Amplification of hypoxic and acidic events by La Niña conditions on the continental shelf off California



[1] Low-oxygen and low-pH events are an increasing concern and threat in the Eastern Pacific coastal waters, and can be lethal for benthic and demersal organisms on the continental shelf. The normal seasonal cycle includes uplifting of isopycnals during upwelling in spring, which brings low-oxygen and low-pH water onto the shelf. Five years of continuous observations of subsurface dissolved oxygen off Southern California, reveal large additional oxygen deficiencies relative to the seasonal cycle during the latest La Niña event. While some changes in oxygen related to the isopycnal depression/uplifting during El Niño/La Niña are not unexpected, the observed oxygen changes are 2–3 times larger than what can be explained by cross-shore exchanges. In late summer 2010, oxygen levels at mid-depth of the water column reached values of 2.5 ml/L, which is much lower than normal oxygen levels at this time of the seasons, 4–5 ml/L. The extra uplifting of isopycnals related to the La Niña event can explain oxygen reductions only to roughly 3.5 ml/L. We find that the additional oxygen decrease beyond that is strongly correlated with decreased subsurface primary production and strengthened poleward flows by the California Undercurrent. The combined actions of these three processes created a La Niña-caused oxygen decrease as large and as long as the normal seasonal minimum during upwelling period in spring, but later in the year. With a different timing of a La Niña, the seasonal oxygen minimum and the La Niña anomaly could overlap to potentially create hypoxic events of previously not observed magnitudes.

1. Background

[2] Marine ecosystems are affected by interannual and decadal climatic variations such as El Niño/La Niña events [Chavez et al., 1999], and by upper ocean warming and consequent stratification changes [Roemmich and McGowan, 1995]. The impacts of such climate processes on marine ecosystems are of particular interest in the productive upwelling ecosystem in the coastal Eastern Pacific (EP) where the world's largest oxygen minimum zone (OMZ) [Keeling et al., 2010; Levin et al., 2009; Feely et al., 2008; Stramma et al., 2008; Levin, 2003] is located. Coastal upwelling in the California Current lifts isopycnal (i.e., constant-density) surfaces and brings low oxygen and low pH water from intermediate depths onto the continental shelf [Feely et al., 2008]. In extreme cases this can lead to hypoxia causing mass die-offs of vulnerable species, and to corrosive conditions causing dissolution of shells and skeletons of calcifying organisms [Doney, 2010]. Since the dissolved oxygen (DO) and pH levels of this intermediate water have been decreasing over the past decades [Keeling et al., 2010; McClatchie et al., 2010; Stramma et al., 2008; Bograd et al., 2008], many benthic and demersal organisms in the upwelling ecosystem are already experiencing increased seasonal exposure to the low pH [Feely et al., 2008; Sabine et al., 2004] and low DO stresses due to the naturally occurring coastal upwelling.

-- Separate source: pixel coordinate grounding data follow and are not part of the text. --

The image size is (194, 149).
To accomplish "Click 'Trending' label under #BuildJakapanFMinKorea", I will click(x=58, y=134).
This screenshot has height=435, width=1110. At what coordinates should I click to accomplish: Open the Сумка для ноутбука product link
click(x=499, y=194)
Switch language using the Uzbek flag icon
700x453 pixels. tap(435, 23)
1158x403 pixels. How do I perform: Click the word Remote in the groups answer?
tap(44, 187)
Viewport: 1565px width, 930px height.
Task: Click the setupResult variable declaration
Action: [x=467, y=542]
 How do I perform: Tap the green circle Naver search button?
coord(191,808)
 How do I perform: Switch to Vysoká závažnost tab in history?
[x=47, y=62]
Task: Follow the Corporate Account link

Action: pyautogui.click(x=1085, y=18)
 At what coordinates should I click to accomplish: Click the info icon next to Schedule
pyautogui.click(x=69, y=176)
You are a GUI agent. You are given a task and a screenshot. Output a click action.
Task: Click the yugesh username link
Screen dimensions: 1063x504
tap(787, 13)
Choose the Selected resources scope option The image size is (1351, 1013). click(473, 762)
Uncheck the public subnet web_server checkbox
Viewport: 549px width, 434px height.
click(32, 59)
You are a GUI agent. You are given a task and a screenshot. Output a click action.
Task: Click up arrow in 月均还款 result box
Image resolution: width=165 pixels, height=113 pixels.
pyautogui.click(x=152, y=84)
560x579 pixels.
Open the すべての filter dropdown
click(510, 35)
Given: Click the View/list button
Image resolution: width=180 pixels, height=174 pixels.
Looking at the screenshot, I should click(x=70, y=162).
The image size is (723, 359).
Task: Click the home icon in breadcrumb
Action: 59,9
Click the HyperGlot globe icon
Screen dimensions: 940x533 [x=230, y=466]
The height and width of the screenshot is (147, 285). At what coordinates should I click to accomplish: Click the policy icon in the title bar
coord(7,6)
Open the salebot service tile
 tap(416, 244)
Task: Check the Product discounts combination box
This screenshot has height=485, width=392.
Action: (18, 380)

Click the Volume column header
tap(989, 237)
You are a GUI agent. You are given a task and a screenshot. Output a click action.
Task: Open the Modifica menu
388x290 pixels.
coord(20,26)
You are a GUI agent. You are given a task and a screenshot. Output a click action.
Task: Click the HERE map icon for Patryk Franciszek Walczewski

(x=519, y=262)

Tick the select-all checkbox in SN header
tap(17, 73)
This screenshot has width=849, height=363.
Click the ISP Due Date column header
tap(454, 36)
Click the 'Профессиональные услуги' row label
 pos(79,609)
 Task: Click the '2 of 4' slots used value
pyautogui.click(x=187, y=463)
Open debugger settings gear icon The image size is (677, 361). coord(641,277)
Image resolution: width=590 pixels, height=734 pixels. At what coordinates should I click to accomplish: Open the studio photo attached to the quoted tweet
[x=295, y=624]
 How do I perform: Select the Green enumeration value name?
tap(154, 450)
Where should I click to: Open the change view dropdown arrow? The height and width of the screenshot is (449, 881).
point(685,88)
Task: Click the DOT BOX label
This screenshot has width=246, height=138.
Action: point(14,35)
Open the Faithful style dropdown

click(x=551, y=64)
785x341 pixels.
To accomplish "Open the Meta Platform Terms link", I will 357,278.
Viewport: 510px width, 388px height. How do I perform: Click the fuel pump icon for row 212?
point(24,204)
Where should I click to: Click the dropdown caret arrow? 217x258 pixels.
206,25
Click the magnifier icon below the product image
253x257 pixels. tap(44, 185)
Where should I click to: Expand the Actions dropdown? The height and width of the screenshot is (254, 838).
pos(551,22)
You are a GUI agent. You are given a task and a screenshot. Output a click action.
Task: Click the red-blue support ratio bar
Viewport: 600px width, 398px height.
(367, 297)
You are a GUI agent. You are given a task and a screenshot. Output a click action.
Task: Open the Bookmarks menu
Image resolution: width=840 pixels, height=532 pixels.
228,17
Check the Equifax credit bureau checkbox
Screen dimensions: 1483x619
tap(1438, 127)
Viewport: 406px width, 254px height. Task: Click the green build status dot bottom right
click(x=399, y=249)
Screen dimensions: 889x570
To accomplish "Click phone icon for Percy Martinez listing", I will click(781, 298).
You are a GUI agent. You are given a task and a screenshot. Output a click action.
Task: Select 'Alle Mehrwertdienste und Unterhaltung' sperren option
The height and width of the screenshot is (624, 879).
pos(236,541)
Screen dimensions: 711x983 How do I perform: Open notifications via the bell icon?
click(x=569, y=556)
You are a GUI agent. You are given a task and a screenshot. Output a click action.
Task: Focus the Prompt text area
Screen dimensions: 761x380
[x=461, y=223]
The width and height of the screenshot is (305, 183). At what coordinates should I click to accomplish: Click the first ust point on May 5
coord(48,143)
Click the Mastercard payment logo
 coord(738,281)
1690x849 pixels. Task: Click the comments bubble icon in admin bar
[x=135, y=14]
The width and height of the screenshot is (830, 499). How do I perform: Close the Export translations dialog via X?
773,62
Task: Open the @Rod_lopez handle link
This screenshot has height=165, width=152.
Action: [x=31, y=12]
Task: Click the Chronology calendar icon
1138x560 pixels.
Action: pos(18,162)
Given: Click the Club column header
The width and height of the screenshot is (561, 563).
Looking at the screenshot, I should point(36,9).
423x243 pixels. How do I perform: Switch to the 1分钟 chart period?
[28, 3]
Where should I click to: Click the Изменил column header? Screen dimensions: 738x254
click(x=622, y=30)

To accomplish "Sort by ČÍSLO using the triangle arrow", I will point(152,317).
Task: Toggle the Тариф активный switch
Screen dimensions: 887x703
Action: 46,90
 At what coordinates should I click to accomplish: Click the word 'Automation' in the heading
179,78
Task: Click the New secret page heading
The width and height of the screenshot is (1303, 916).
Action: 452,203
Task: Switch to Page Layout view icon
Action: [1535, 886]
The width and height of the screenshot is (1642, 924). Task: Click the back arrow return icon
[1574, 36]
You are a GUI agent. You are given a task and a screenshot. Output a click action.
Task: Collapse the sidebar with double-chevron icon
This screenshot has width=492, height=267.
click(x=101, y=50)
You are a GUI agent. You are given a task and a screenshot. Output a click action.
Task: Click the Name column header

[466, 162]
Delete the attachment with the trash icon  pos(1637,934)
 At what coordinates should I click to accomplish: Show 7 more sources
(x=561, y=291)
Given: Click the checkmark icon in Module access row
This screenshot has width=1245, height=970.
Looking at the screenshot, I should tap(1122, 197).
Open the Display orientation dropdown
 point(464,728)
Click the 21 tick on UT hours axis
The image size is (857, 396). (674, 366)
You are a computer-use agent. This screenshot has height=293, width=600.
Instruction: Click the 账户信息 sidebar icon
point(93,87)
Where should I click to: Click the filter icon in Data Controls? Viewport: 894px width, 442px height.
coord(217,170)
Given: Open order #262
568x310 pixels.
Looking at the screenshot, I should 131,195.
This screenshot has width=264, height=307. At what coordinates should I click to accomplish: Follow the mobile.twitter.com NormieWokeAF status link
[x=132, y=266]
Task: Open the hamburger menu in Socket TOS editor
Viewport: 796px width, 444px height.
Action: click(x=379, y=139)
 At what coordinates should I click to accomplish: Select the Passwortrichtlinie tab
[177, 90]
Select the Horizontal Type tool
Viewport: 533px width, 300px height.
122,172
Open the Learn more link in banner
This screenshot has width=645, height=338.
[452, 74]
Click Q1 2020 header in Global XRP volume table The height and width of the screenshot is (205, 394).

Interannual variability in the pH and DO levels, however, are not fully understood due to a lack of long and continuous pH and DO observations. In particular along the California Coast it is unclear whether, when, and for how long the pH and DO levels on the continental shelf reach the corrosive (e.g., pH < 7.75 [Feely et al., 2008]) and hypoxic (e.g., DO < 2.0 ml/L [Diaz and Rosenberg, 2008; Vaquer-Sunyer and Duarte, 2008]) thresholds in response to seasonal upwelling. The additional impact of interannual climate variability on these extreme conditions is largely unknown along the entire west coast of North America.

2. Data and Results

[3] We have analyzed a nearly 5-year long record of continuous DO measurements at mid-depth on a mooring at the 100 m isobath on the continental shelf off northern San Diego, California (Figure 1a). Other data collected on the mooring include currents, temperature/salinity, and chlorophyll fluorescence. This allows us to estimate the typical annual (i.e., seasonal) cycle of these quantities, and also to analyze departures from this. Of particular interest in this study is the impact of the 2009/2010 El Niño and 2010/2011 La Niña events.

Figure 1.

(a) Map with mooring location (yellow star), CalCOFI Line 93 (black line), bathymetry and the major current systems; CC (California Current, cyan) and CUC (California Undercurrent, yellow) or ICC (Inshore Countercurrent, yellow). (b) Time series of Oceanic Niño Index (ONI) and anomalies (relative to the average seasonal cycle) (curve A) in water temperature (curve B), density (curve C) , alongshore current (curve D), chlorophyll fluorescence (converted to approximate chlorophyll concentration, CHL) (curve E), and dissolved oxygen (DO) (curve F), at 35 m depth on the mooring from 2006 to 2011. Values exceeding half a standard deviation (0.5 for ONI) are filled in red (El Niño) or blue (La Niña), the periods of two latest events are shown with red/blue shading. Anomalies from CalCOFI observations at the nearby station (093.3 26.7) at 30–40 m depth are superimposed by x symbols. Thick lines in curves B, C, E, and F are smoothed time series whereas daily values are shown in gray.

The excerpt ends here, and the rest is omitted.